Material gains

Audi wants to take vehicles to the track to help develop more efficient combustion engines and expand the use of composites. And restarting the R8 e-tron programme should speed up progress with EVs

When Dr Ulrich Hackenberg joined Audi’s board last year and became responsible for the company’s technical development, his task was no different to anyone else’s in that position. Every OEM is being forced to invest big money to develop more efficient vehicles. But, while some might have dithered, he quickly decided where the company’s engineers needed to put their focus.

He placed the emphasis on improving the performance of combustion engines, looked to expand Audi’s knowledge and use of composite materials, and, perhaps most challenging of all, pushed for the cancelled R8 e-tron programme to restart.
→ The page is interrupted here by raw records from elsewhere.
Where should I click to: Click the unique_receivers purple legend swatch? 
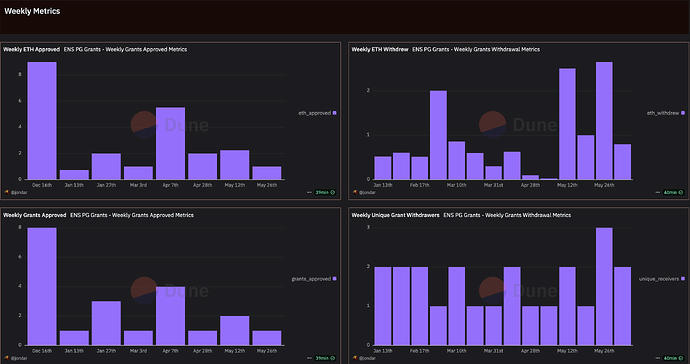683,279
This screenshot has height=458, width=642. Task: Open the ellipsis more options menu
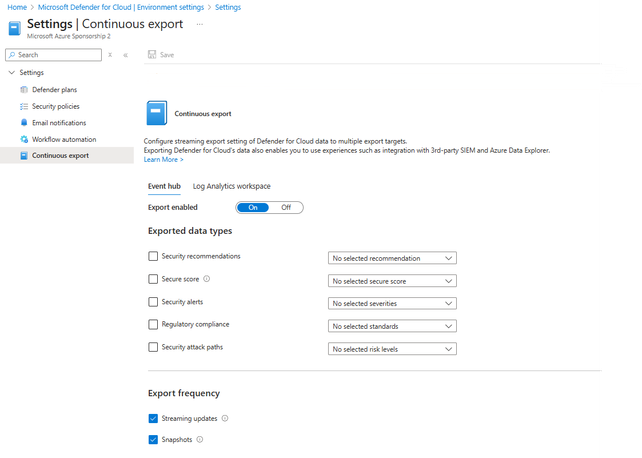(200, 23)
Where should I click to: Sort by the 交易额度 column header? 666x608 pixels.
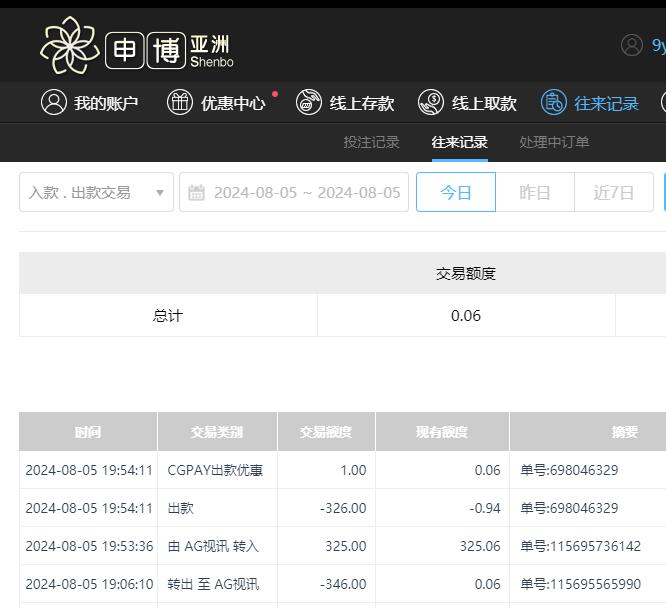(x=326, y=432)
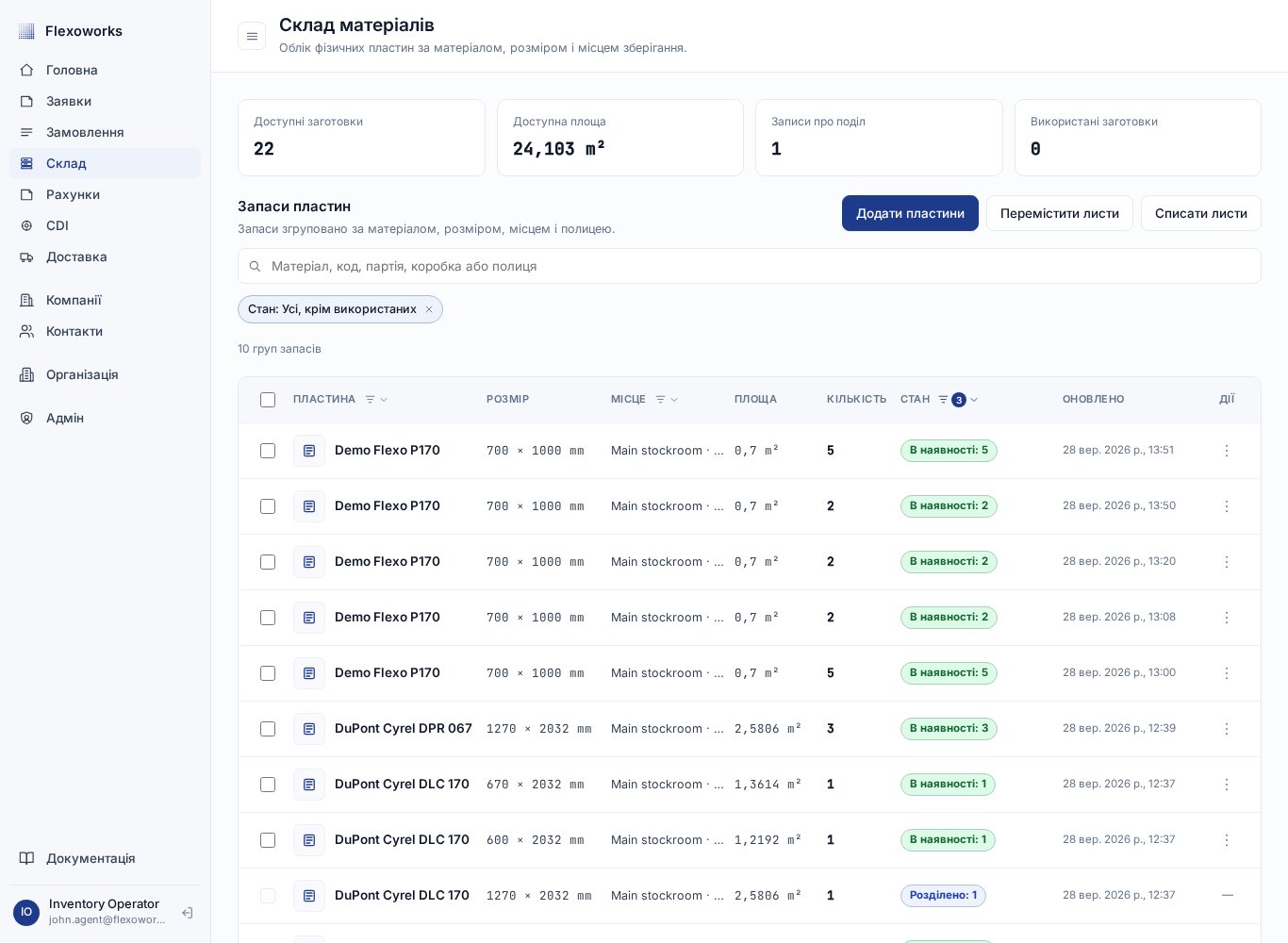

He began with the Audi TT. The programme was already close to completion but Hackenberg wanted to challenge his engineers to increase the performance of the vehicle’s turbocharged 2-litre gasoline engine, with the aim of making the coupe a halo model used on the racetrack. In the engine’s current form, the highest output is 228kW/380Nm.

“We took some more steps and they offered me an engine with 290kW,” says Hackenberg. “It was great but I asked them to keep working, and in the end we now have 310kW.”
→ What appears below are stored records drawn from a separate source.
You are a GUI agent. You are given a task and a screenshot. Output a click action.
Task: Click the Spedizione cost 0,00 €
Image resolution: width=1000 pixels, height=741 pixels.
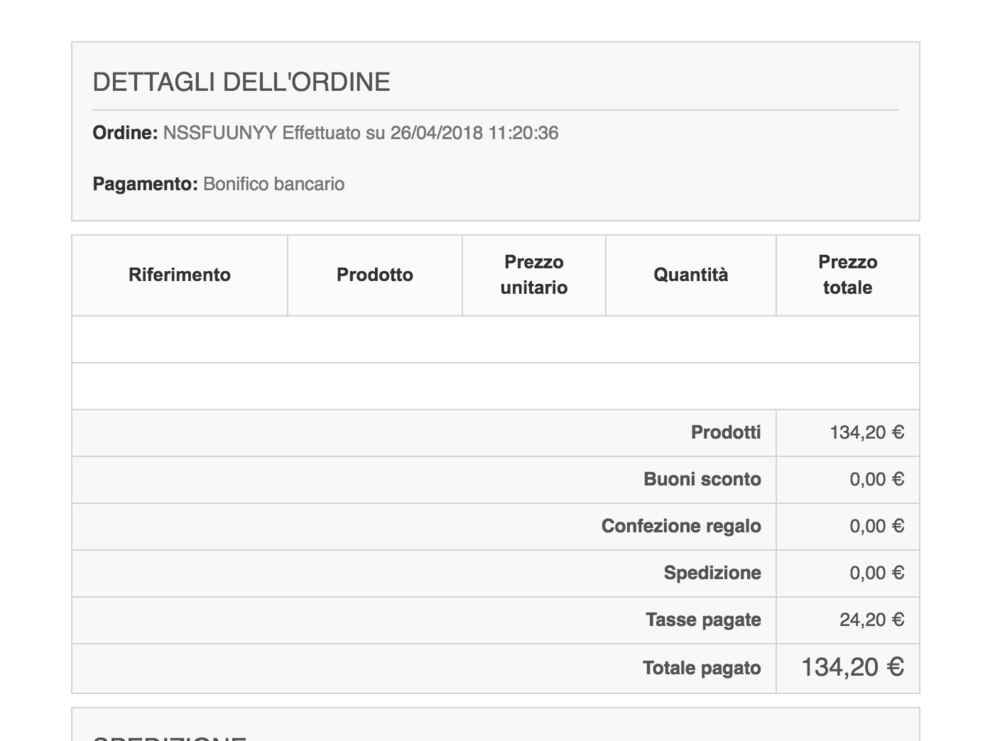coord(877,573)
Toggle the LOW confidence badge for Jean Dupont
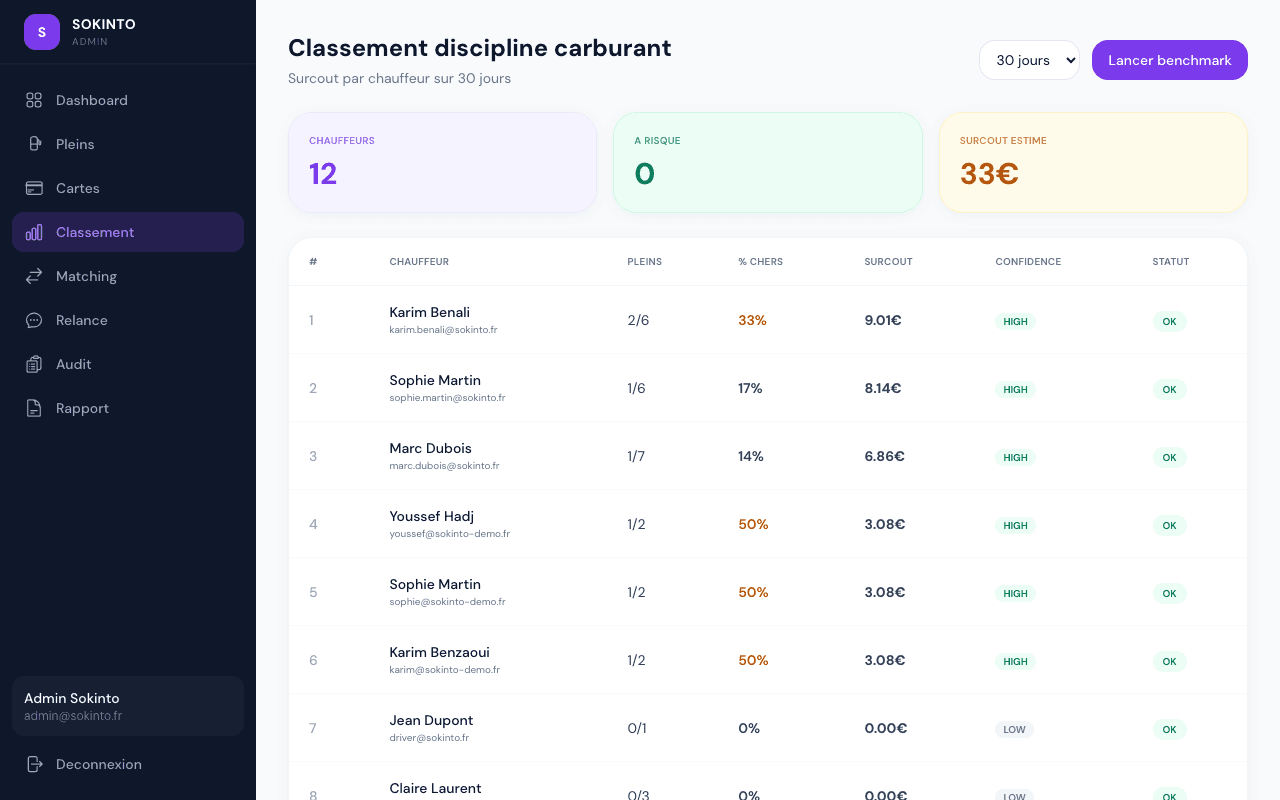The image size is (1280, 800). 1014,729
To reach that level of performance, charge pressure has increased from 1.2bar to 1.8bar and the variable valve control system has been improved.
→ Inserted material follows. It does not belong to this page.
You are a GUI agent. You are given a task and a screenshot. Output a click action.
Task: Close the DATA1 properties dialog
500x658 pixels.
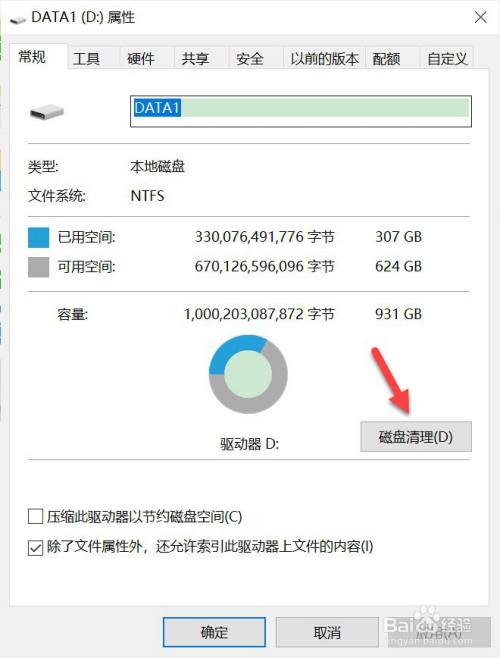[481, 17]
“It’s an engine that will go into production and will be used for racing and maybe it will be homologated for the roads,” he says. “It also highlights what could be achievable with the five-cylinder used in the TTR-S.”

A race version of the TT also challenges engineers to reduce weight. The latest generation of the vehicle makes extensive use of sheet and cast aluminium components and weighs 1,230kg. But if Audi increases its knowledge of composite materials, as Hackenberg wants, a competition variant could be far lighter.

“I can imagine making some areas of the car with carbon fibre, fenders for example, but this would be a Quattro product,” he says. “The most difficult aspect of mixed-material construction is competence and effectiveness. For longitudinal components, steel is best because you need to absorb energy. You can do it with aluminium, but I think steel brings better efficiency, especially when you look at the small overlap crash test in the US, for example.”